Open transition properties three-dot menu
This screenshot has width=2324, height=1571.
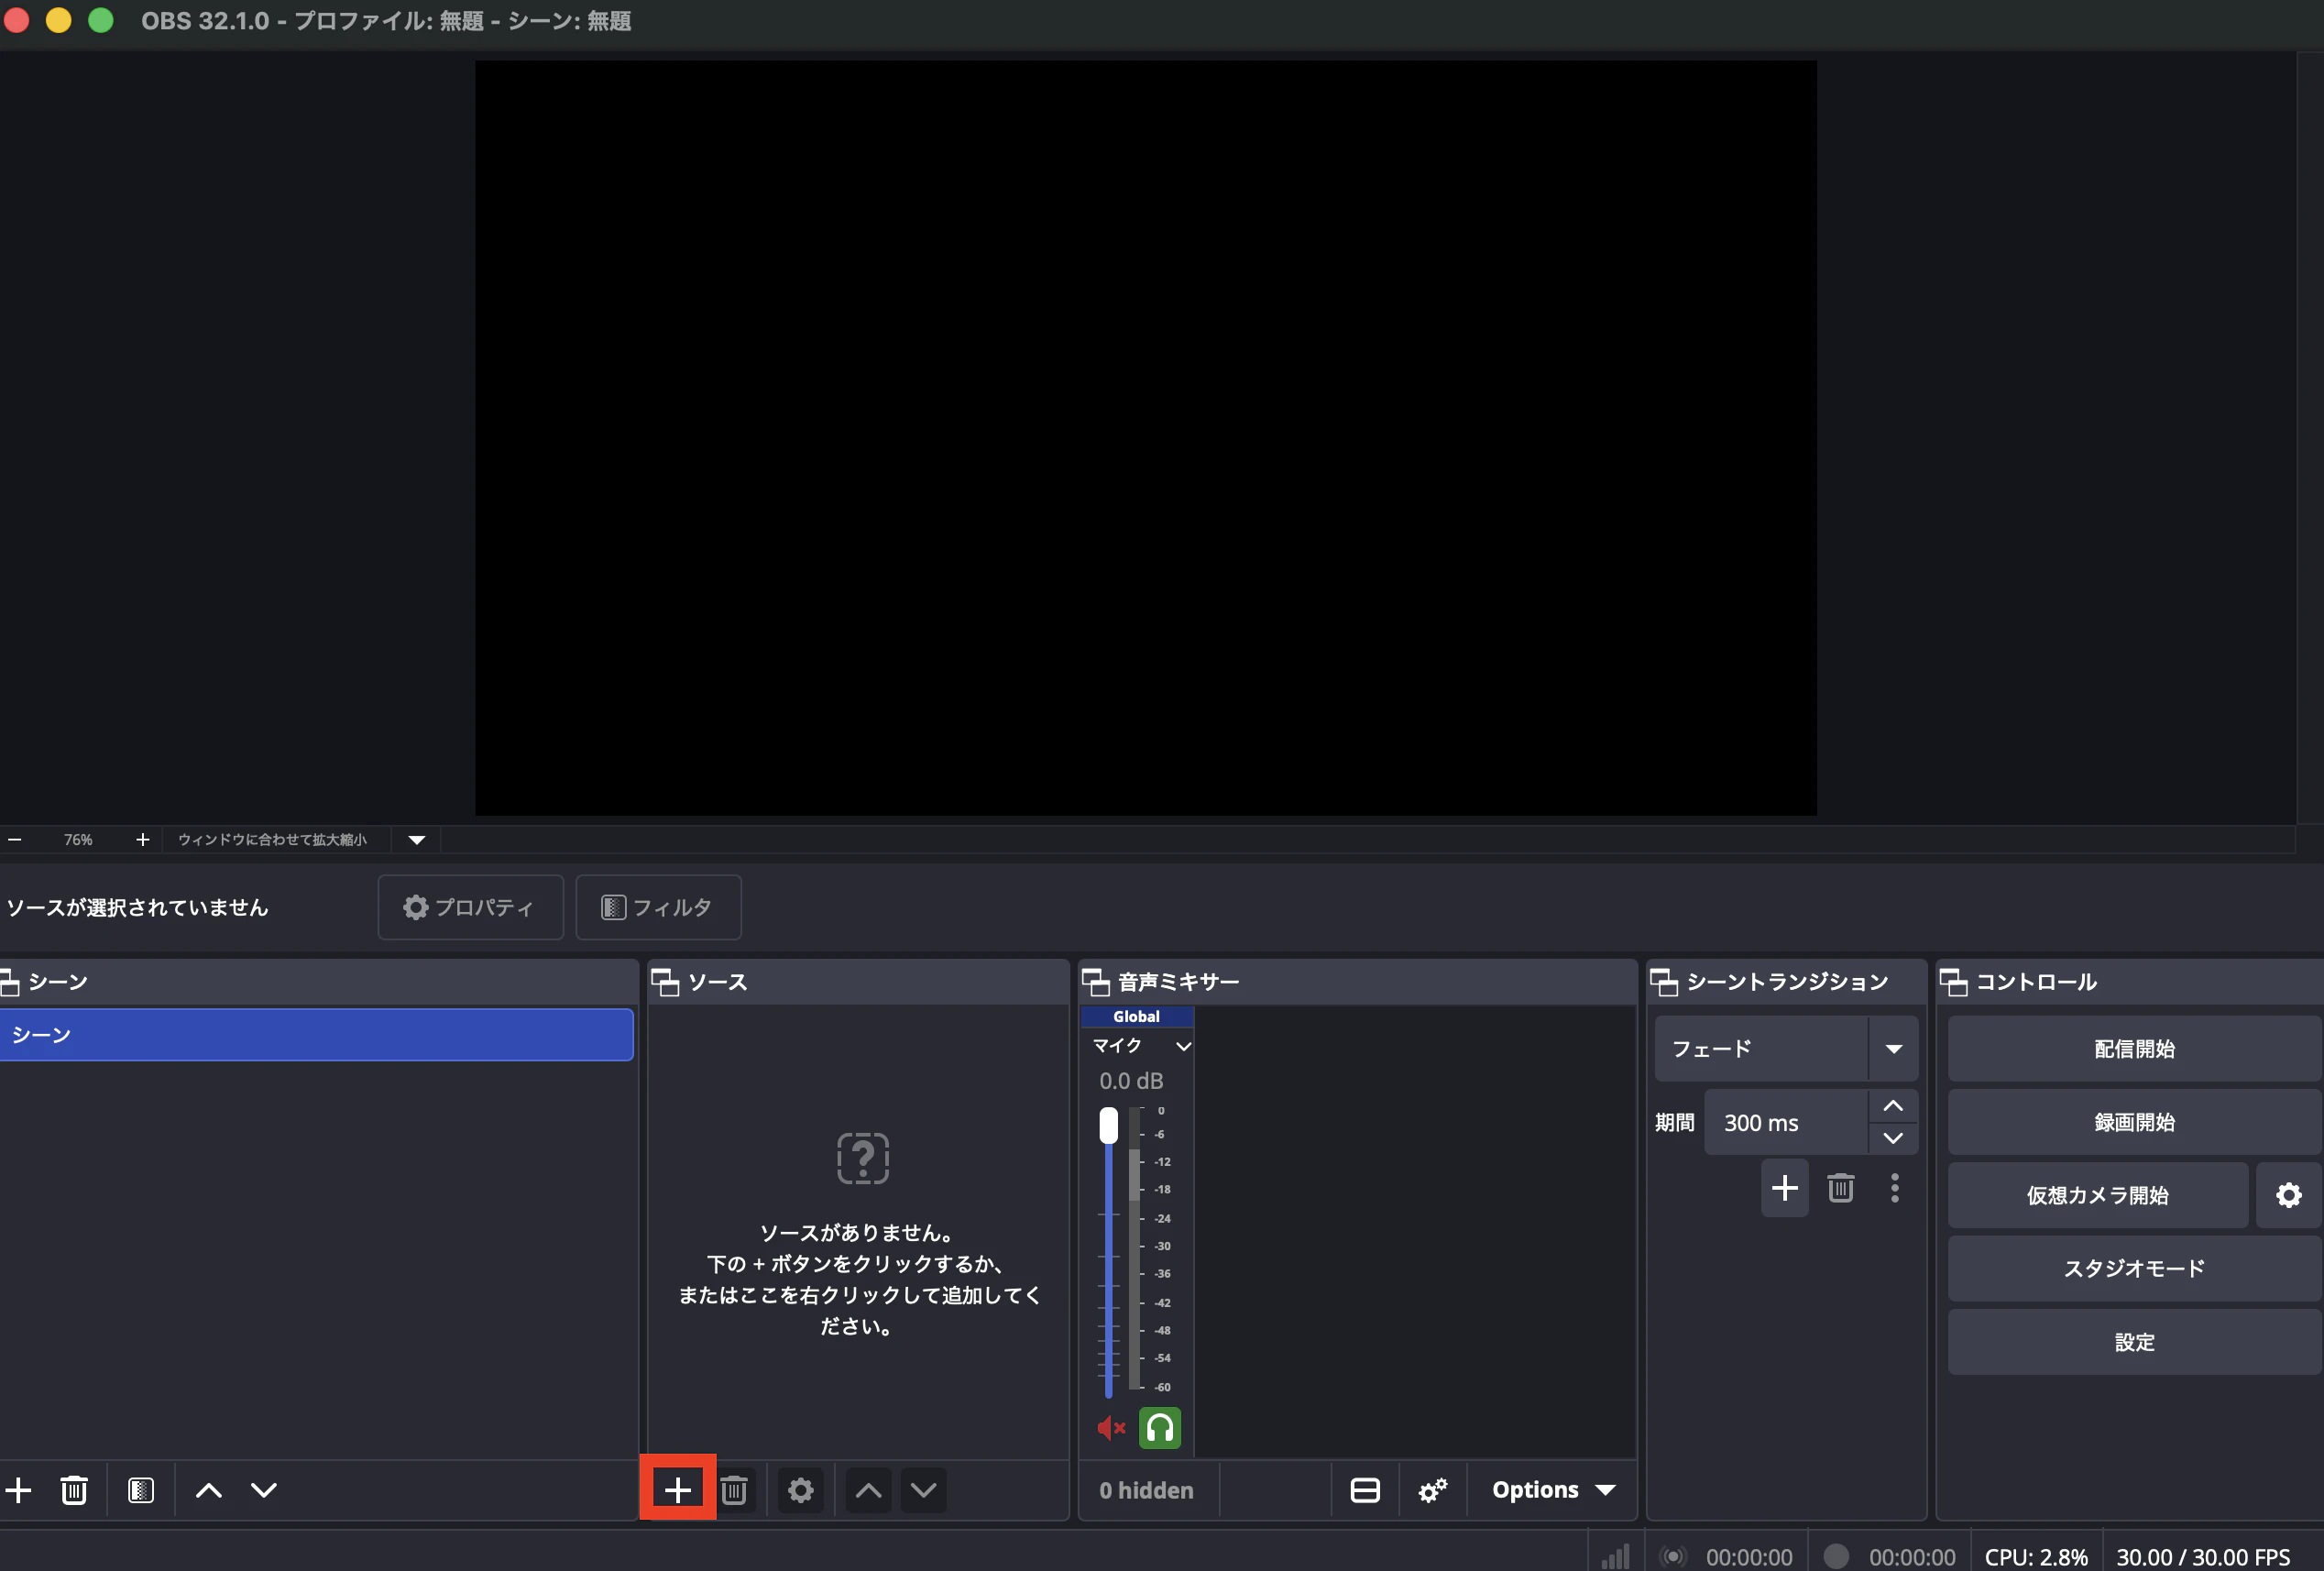point(1894,1188)
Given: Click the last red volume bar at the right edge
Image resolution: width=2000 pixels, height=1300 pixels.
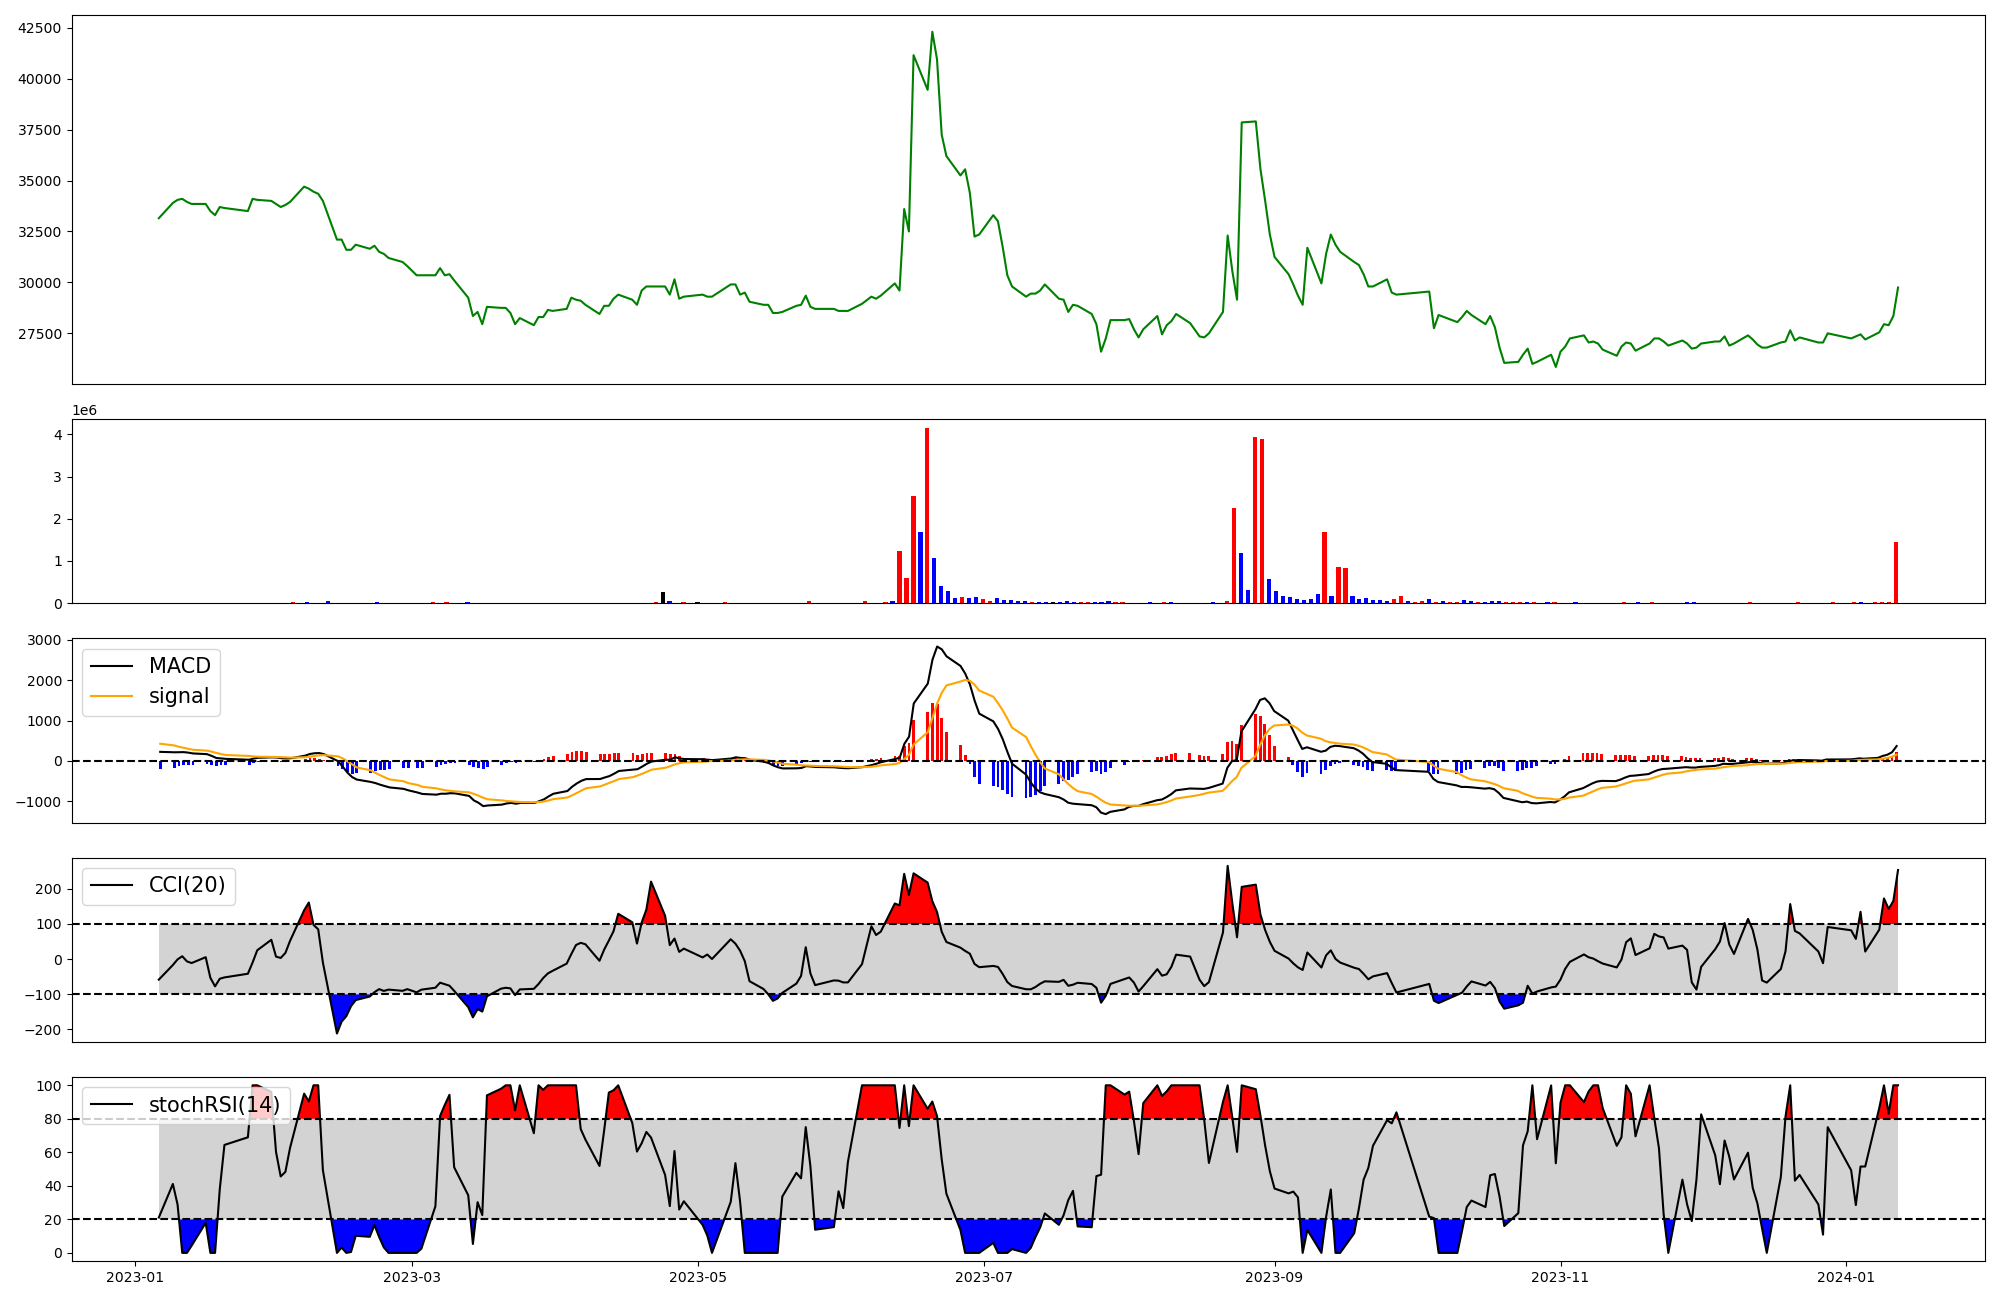Looking at the screenshot, I should (x=1896, y=572).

═══

- WHAT IS EXPECTED: Copy out every line of the listing above word for word, but leave out the pictures.

- PROBLEM SOLUTION:
Open transition properties three-dot menu
This screenshot has width=2324, height=1571.
point(1894,1188)
Given: Click the last red volume bar at the right edge
Image resolution: width=2000 pixels, height=1300 pixels.
Looking at the screenshot, I should (x=1896, y=572).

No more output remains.